Pixel coordinate grounding data:
◆ ◆ ◆ ◆ ◆ ◆ ◆

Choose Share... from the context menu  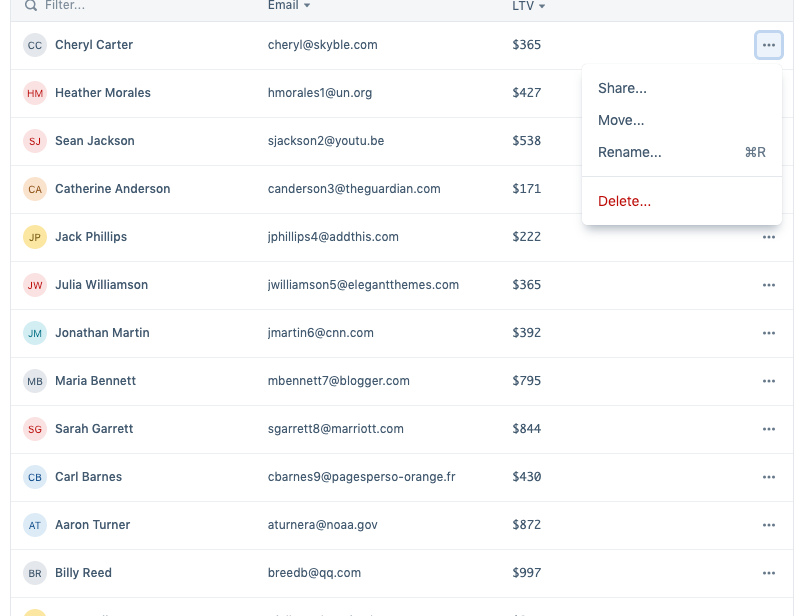(622, 88)
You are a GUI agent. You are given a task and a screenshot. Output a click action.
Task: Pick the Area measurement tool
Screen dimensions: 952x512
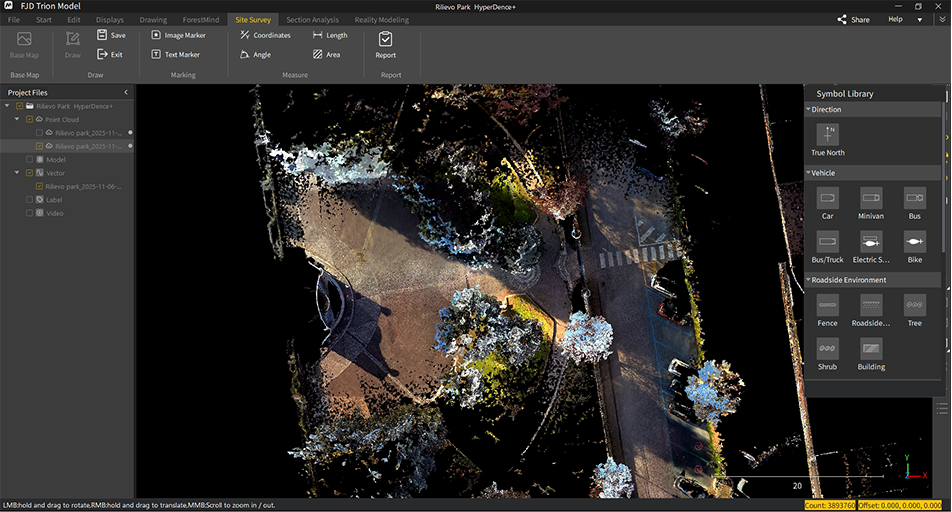[326, 55]
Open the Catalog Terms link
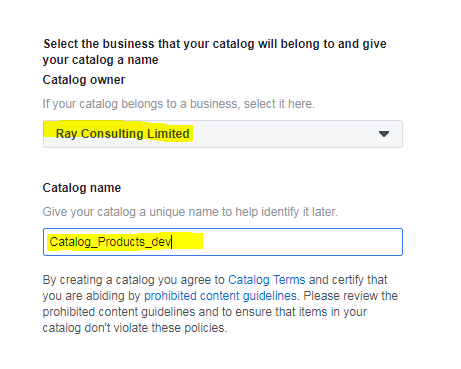Screen dimensions: 461x369 click(267, 280)
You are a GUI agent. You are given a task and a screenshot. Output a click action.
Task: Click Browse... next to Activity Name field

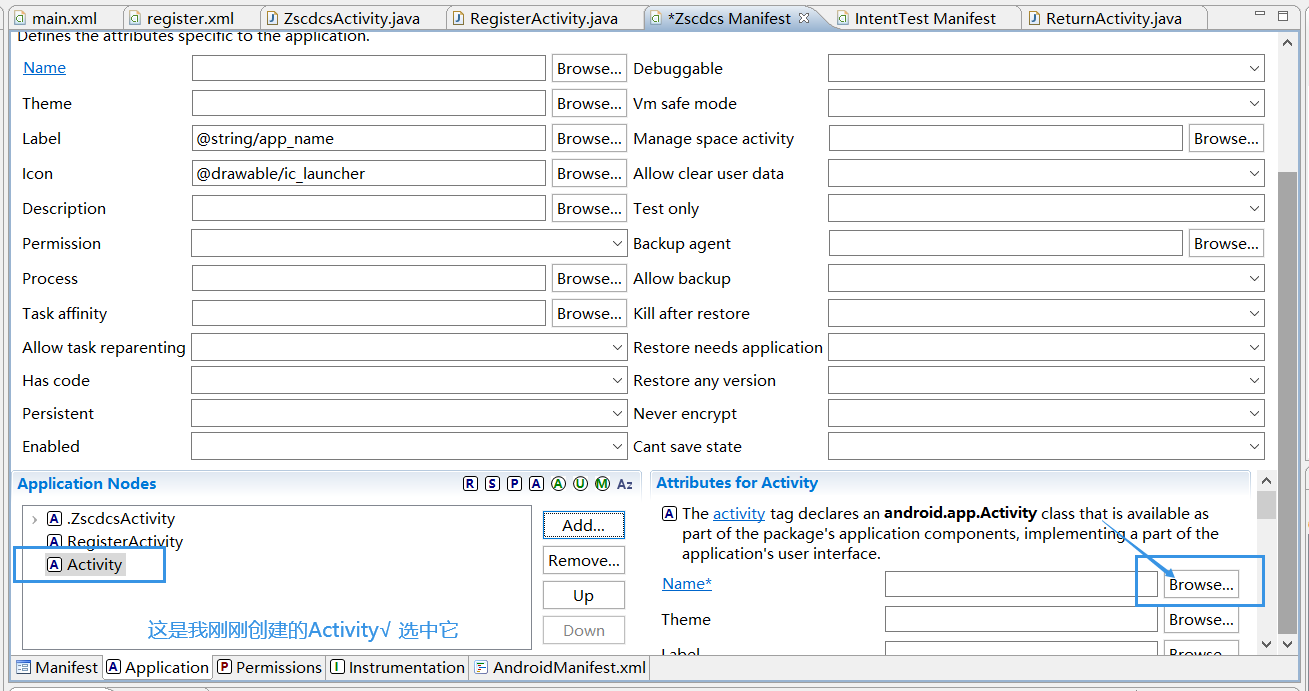1201,585
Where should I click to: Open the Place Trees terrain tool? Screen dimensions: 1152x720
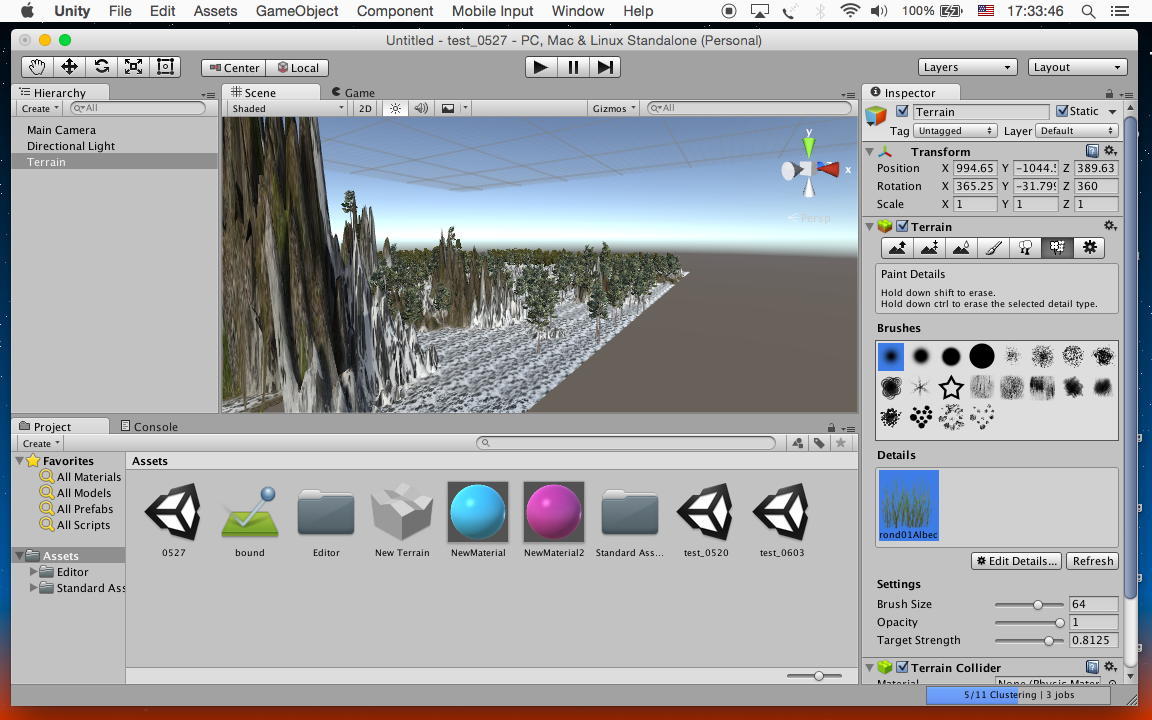click(1025, 248)
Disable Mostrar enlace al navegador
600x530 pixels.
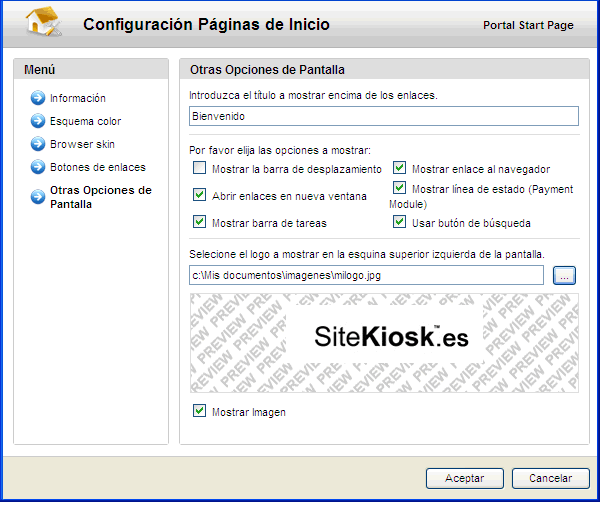(x=400, y=169)
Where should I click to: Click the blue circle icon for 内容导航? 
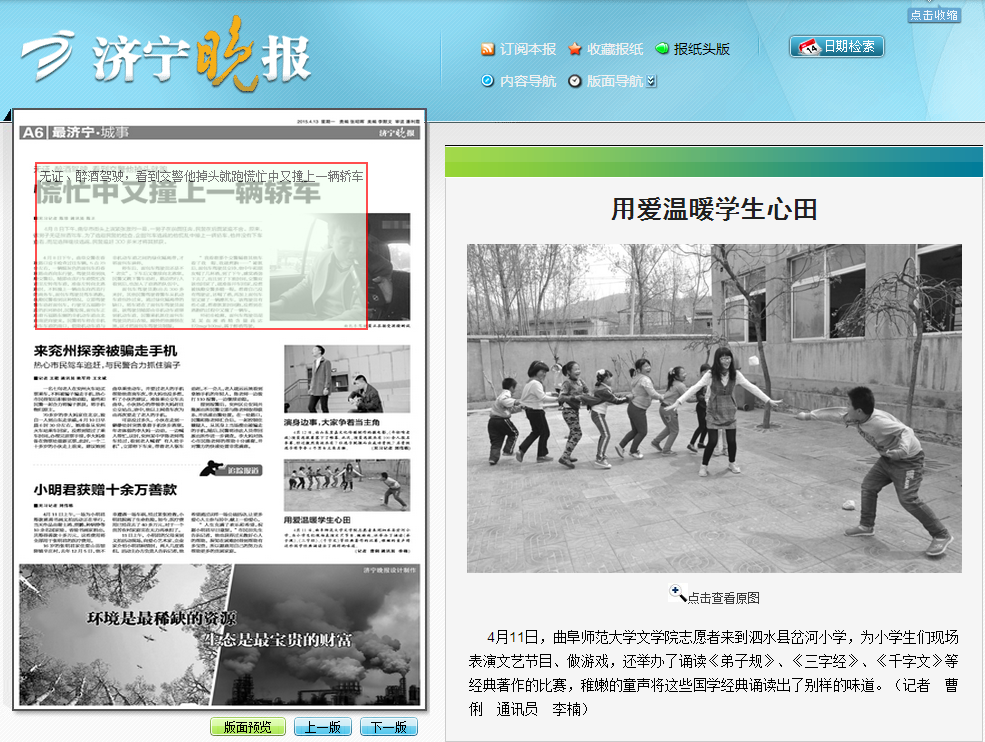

◆ ◆ ◆ ◆ ◆ ◆ ◆

> _WORK REQUEST_
What is needed is a word-for-word repeat of every line from the line with "Open the Catalog Terms link" to the end of the entries above; leave out the pictures.

> _ANSWER BOX_
Open the Catalog Terms link
Screen dimensions: 461x369 click(267, 280)
You are a GUI agent. You are given a task and a screenshot. Output a click action.
Task: Click Browse... next to Activity Name field

1201,585
Where should I click to: Open the Place Trees terrain tool? Screen dimensions: 1152x720
click(1025, 248)
Disable Mostrar enlace al navegador
600x530 pixels.
(x=400, y=169)
Where should I click to: Click the blue circle icon for 内容导航? 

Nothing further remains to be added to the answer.